Thienylphencyclidine protection for the spinal cord of adult rats against extension of lesions secondary to a photochemical injury.

The purpose of this study was to evaluate treatment with the N-methyl-D-aspartate antagonist thienyl-phencyclidine (TCP) after spinal cord injury for its behavioral, electrophysiological, morphological, and immunohistochemical effects. Five minutes after a photochemical lesion was produced in rats at the T-8 level, the animals received TCP (1 mg/kg, intravenously) or TCP vehicle (saline). The animals were evaluated on Day 18 for neurological recovery by testing motor and sensory functions. The TCP-treated group showed less neurological impairment than the untreated group (p < 0.05 for inclined-plane stability and withdrawal reflex to extension). Somatosensory evoked potential testing was performed on Days 21 to 23 and the wave amplitude between the onset and P1 in the TCP-treated group was higher than in the untreated group (p < 0.05).

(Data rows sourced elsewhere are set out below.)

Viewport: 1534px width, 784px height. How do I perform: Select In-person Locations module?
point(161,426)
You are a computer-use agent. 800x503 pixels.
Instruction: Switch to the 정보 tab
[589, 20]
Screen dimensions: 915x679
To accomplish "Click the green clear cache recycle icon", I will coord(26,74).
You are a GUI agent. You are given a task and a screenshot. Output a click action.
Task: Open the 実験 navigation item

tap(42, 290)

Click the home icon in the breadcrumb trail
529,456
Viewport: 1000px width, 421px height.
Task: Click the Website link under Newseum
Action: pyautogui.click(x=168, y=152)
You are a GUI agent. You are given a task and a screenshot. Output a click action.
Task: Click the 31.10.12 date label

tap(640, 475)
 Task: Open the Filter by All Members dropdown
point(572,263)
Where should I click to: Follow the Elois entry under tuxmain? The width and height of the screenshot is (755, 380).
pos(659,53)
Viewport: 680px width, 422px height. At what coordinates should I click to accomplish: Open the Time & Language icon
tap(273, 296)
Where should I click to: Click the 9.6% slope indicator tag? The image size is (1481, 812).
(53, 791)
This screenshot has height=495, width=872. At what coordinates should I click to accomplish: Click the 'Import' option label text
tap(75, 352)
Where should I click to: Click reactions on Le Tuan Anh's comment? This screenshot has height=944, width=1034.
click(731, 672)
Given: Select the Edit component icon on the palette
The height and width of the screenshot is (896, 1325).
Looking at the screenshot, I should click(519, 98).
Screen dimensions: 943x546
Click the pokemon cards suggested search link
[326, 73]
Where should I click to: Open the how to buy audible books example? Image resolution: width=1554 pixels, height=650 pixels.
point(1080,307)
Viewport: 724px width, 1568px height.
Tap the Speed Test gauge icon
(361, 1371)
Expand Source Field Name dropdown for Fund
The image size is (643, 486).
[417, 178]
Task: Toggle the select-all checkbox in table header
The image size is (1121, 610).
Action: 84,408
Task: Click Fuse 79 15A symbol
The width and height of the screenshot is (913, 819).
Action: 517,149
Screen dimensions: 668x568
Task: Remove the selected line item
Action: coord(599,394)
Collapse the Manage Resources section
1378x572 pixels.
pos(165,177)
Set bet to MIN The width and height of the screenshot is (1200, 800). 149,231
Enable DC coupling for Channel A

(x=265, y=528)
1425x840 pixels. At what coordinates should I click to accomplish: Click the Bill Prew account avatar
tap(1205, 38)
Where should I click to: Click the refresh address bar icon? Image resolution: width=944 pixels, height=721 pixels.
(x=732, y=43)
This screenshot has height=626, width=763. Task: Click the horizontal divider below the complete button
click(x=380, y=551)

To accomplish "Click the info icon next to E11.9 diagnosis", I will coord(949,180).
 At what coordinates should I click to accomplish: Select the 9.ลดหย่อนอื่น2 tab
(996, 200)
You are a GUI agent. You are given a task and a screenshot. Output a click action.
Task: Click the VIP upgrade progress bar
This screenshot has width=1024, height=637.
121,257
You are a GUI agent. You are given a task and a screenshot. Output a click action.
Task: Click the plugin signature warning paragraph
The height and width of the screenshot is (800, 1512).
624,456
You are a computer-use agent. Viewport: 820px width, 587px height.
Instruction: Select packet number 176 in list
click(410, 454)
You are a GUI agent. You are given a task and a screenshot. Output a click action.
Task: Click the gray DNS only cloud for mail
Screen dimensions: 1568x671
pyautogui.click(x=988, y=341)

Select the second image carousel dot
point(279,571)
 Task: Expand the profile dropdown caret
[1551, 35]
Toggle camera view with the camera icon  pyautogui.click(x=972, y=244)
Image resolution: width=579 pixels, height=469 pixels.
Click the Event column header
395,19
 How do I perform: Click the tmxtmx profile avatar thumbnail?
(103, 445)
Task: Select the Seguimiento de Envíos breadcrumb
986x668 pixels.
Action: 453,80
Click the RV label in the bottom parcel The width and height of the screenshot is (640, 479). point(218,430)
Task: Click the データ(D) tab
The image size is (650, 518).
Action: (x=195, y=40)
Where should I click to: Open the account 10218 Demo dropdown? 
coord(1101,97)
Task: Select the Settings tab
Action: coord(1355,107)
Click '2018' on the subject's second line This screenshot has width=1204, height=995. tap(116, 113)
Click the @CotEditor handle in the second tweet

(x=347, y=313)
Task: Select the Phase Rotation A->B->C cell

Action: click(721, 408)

Mean arterial blood pressure was not significantly modified after TCP injection. Morphometric studies of the lesion area in cross section revealed a significantly reduced spinal cord infarction in the TCP-treated group (p < 0.05). Immunohistochemical evaluation of the spinal cord in lumbar area showed an increased level of serotonin immunoreactivity in the dorsal horn of animals treated by TCP. These results demonstrate the efficacy of TCP in reducing secondary lesions after spinal cord injury in rats.